=== Section Start ===

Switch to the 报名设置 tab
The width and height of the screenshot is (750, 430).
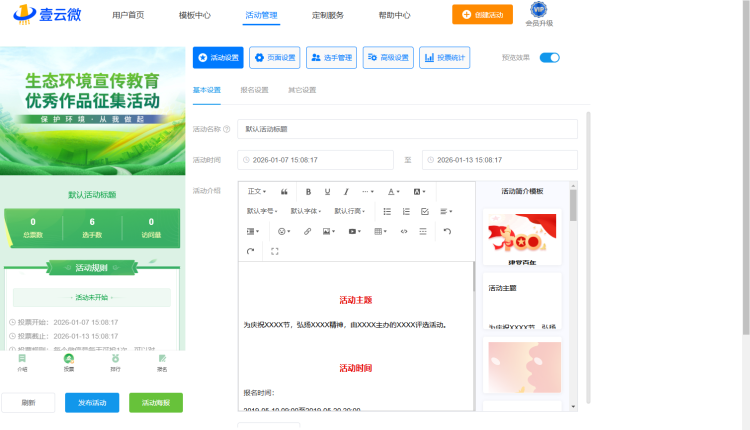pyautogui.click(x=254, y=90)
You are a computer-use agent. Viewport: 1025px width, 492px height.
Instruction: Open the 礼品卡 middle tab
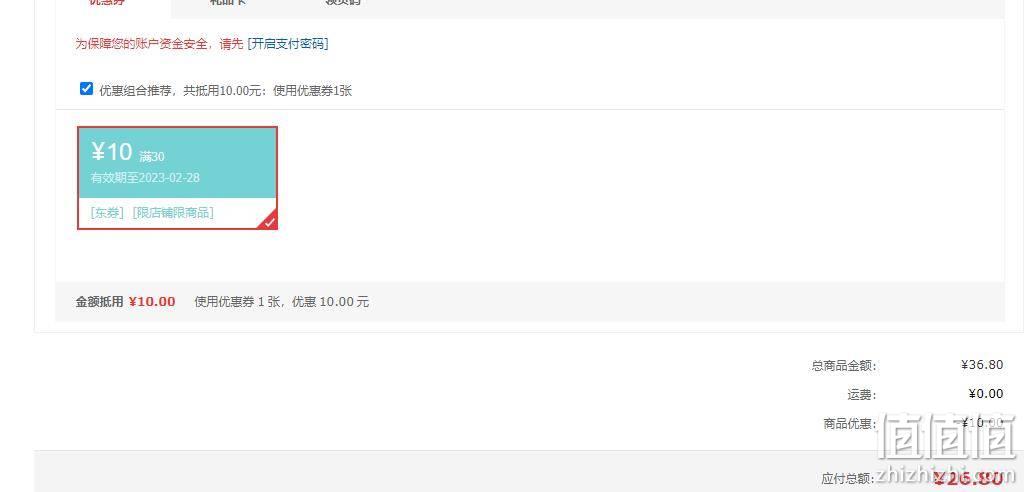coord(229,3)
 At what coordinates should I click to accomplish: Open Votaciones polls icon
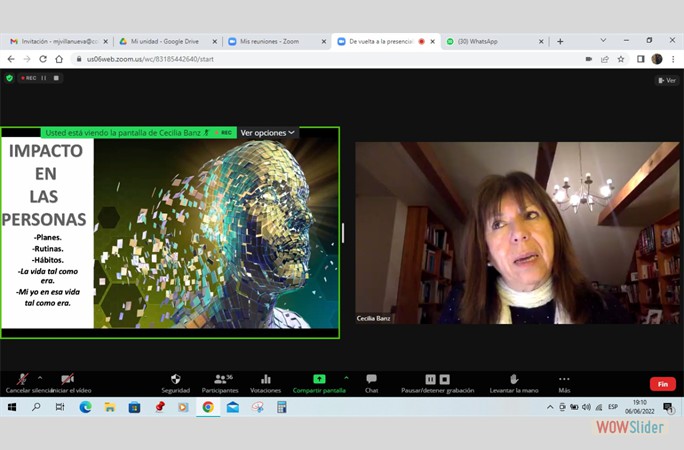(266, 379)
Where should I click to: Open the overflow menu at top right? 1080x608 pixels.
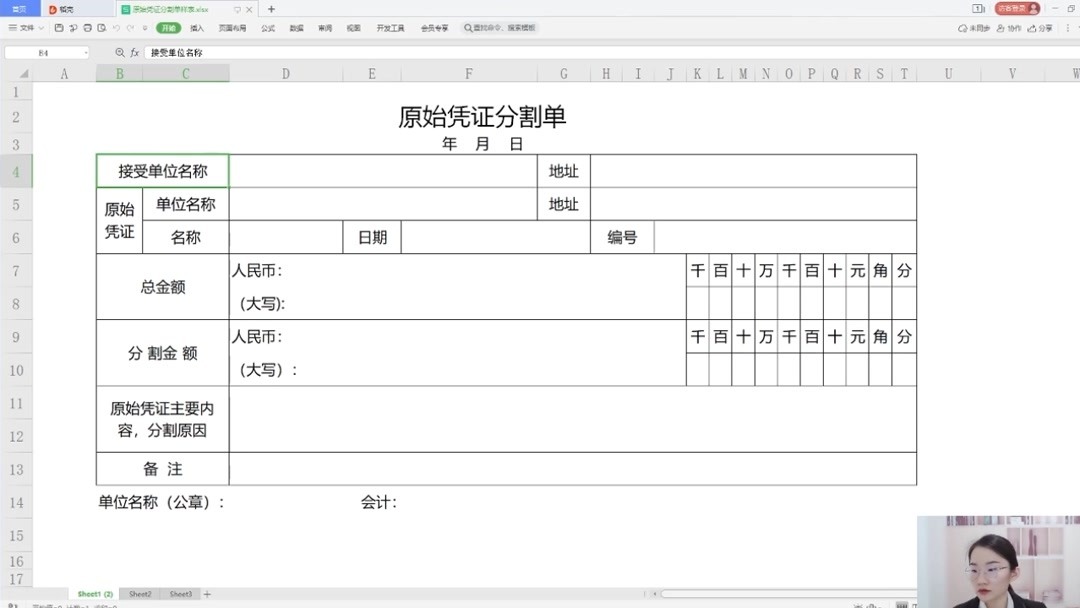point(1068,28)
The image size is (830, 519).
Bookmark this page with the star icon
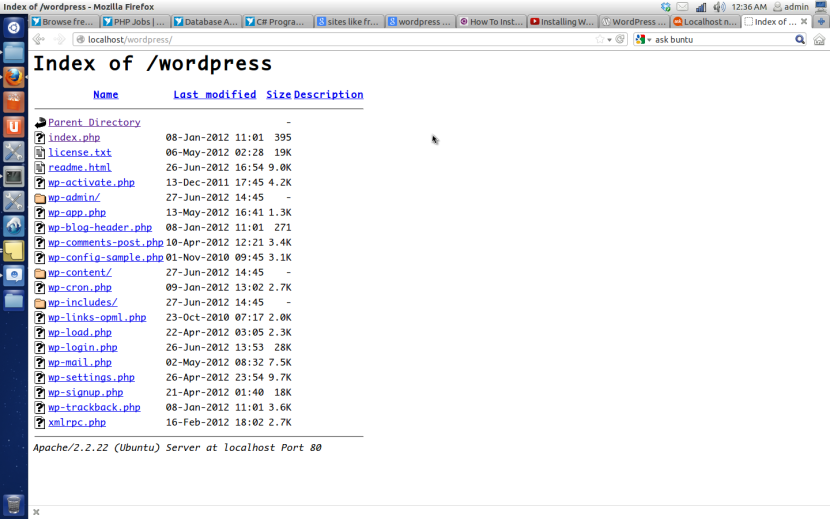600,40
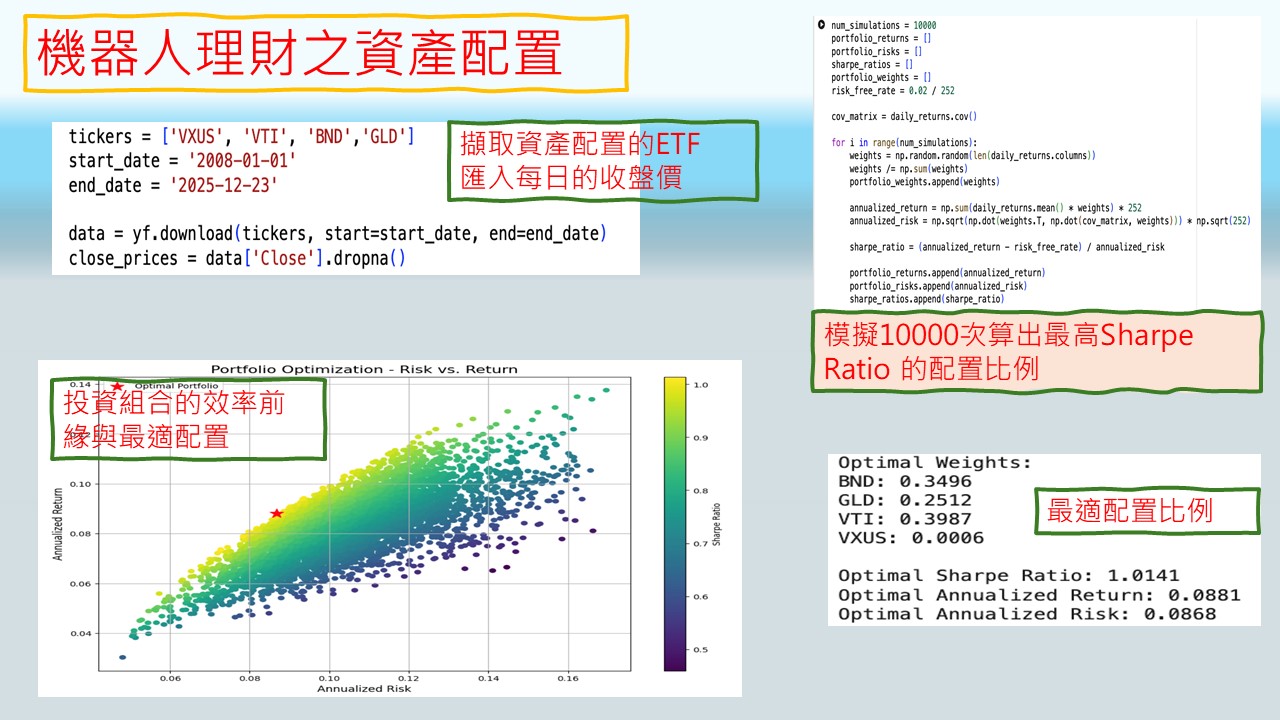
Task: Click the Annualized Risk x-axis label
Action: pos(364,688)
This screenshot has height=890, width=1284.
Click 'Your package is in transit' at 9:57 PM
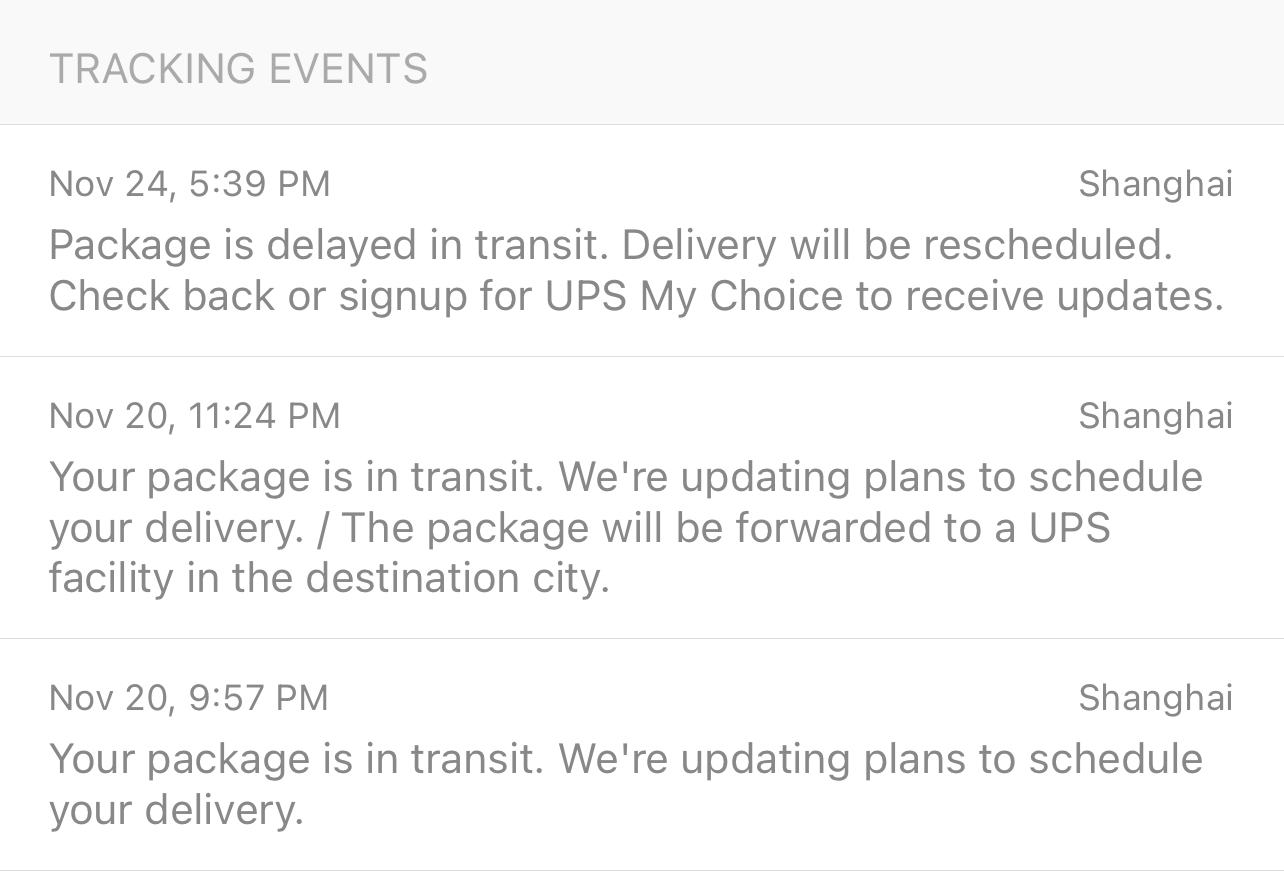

=== Section End ===

• **TRY IT**
What you return must match the data above exactly, with no images included.

• **RESULT OF THIS TASK**
Switch to the 报名设置 tab
The width and height of the screenshot is (750, 430).
pyautogui.click(x=254, y=90)
You are a computer-use agent. Viewport: 1025px width, 492px height.
Instruction: Open the 礼品卡 middle tab
coord(229,3)
 At what coordinates should I click to accomplish: Open Votaciones polls icon
(266, 379)
Where should I click to: Open the overflow menu at top right? 1080x608 pixels.
point(1068,28)
The image size is (830, 519).
Bookmark this page with the star icon
600,40
Task: Click the Annualized Risk x-axis label
Action: pos(364,688)
This screenshot has height=890, width=1284.
Click 'Your package is in transit' at 9:57 PM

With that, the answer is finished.